** Exercise brief **
Copy out the rows below without changing a single character.

**** Input ****

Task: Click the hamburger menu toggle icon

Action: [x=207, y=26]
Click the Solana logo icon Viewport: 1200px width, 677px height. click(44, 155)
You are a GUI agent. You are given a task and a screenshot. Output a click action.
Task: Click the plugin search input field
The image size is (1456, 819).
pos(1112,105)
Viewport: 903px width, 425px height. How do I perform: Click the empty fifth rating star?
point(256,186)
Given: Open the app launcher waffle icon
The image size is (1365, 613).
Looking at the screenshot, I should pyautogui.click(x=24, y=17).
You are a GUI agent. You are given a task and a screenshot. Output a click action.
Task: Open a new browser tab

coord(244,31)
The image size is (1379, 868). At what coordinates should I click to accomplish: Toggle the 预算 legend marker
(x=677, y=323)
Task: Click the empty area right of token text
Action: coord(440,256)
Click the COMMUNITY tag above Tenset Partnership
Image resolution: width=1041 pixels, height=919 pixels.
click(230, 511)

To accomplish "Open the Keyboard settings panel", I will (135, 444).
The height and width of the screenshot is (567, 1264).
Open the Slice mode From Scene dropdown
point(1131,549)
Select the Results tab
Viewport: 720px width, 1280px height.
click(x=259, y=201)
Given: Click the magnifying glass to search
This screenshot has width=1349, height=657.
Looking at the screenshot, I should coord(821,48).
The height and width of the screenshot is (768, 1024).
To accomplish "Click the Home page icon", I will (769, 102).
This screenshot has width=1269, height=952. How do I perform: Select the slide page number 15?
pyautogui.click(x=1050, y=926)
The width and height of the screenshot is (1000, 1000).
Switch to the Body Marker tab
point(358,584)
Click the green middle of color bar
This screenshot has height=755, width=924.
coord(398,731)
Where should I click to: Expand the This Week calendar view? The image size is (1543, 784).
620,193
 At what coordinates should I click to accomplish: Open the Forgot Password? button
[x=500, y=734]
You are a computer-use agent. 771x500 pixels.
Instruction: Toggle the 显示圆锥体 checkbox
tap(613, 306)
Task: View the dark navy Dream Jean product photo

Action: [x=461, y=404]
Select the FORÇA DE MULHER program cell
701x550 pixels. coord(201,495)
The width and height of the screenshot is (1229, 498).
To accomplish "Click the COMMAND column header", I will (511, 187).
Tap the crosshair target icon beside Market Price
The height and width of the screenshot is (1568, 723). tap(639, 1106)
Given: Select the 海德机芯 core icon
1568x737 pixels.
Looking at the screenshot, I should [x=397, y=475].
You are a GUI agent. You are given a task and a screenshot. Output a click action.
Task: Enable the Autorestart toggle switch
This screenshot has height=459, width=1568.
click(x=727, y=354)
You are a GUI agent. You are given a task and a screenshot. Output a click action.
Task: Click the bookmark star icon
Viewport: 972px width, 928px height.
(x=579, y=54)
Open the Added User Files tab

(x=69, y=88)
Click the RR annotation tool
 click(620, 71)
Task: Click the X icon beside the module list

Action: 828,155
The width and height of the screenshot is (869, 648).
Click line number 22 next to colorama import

****

** Solution below **
Task: Click the hamburger menu toggle icon

Action: [x=207, y=26]
Click the Solana logo icon Viewport: 1200px width, 677px height. click(44, 155)
You are a GUI agent. You are given a task and a screenshot. Output a click action.
Task: Click the plugin search input field
The image size is (1456, 819).
pos(1112,105)
Viewport: 903px width, 425px height. How do I perform: Click the empty fifth rating star?
point(256,186)
Given: Open the app launcher waffle icon
The image size is (1365, 613).
Looking at the screenshot, I should pyautogui.click(x=24, y=17).
You are a GUI agent. You are given a task and a screenshot. Output a click action.
Task: Open a new browser tab

coord(244,31)
The image size is (1379, 868). At what coordinates should I click to accomplish: Toggle the 预算 legend marker
(x=677, y=323)
Task: Click the empty area right of token text
Action: coord(440,256)
Click the COMMUNITY tag above Tenset Partnership
Image resolution: width=1041 pixels, height=919 pixels.
click(230, 511)

To accomplish "Open the Keyboard settings panel", I will (135, 444).
The height and width of the screenshot is (567, 1264).
Open the Slice mode From Scene dropdown
point(1131,549)
Select the Results tab
Viewport: 720px width, 1280px height.
click(x=259, y=201)
Given: Click the magnifying glass to search
This screenshot has width=1349, height=657.
Looking at the screenshot, I should coord(821,48).
The height and width of the screenshot is (768, 1024).
To accomplish "Click the Home page icon", I will (769, 102).
This screenshot has width=1269, height=952. How do I perform: Select the slide page number 15?
pyautogui.click(x=1050, y=926)
The width and height of the screenshot is (1000, 1000).
Switch to the Body Marker tab
point(358,584)
Click the green middle of color bar
This screenshot has height=755, width=924.
coord(398,731)
Where should I click to: Expand the This Week calendar view? The image size is (1543, 784).
620,193
 At what coordinates should I click to accomplish: Open the Forgot Password? button
[x=500, y=734]
You are a computer-use agent. 771x500 pixels.
Instruction: Toggle the 显示圆锥体 checkbox
tap(613, 306)
Task: View the dark navy Dream Jean product photo

Action: [x=461, y=404]
Select the FORÇA DE MULHER program cell
701x550 pixels. coord(201,495)
The width and height of the screenshot is (1229, 498).
To accomplish "Click the COMMAND column header", I will (511, 187).
Tap the crosshair target icon beside Market Price
The height and width of the screenshot is (1568, 723). tap(639, 1106)
Given: Select the 海德机芯 core icon
1568x737 pixels.
Looking at the screenshot, I should [x=397, y=475].
You are a GUI agent. You are given a task and a screenshot. Output a click action.
Task: Enable the Autorestart toggle switch
This screenshot has height=459, width=1568.
click(x=727, y=354)
You are a GUI agent. You are given a task and a screenshot. Output a click action.
Task: Click the bookmark star icon
Viewport: 972px width, 928px height.
(x=579, y=54)
Open the Added User Files tab

(x=69, y=88)
Click the RR annotation tool
 click(620, 71)
Task: Click the X icon beside the module list

Action: 828,155
The width and height of the screenshot is (869, 648).
Click line number 22 next to colorama import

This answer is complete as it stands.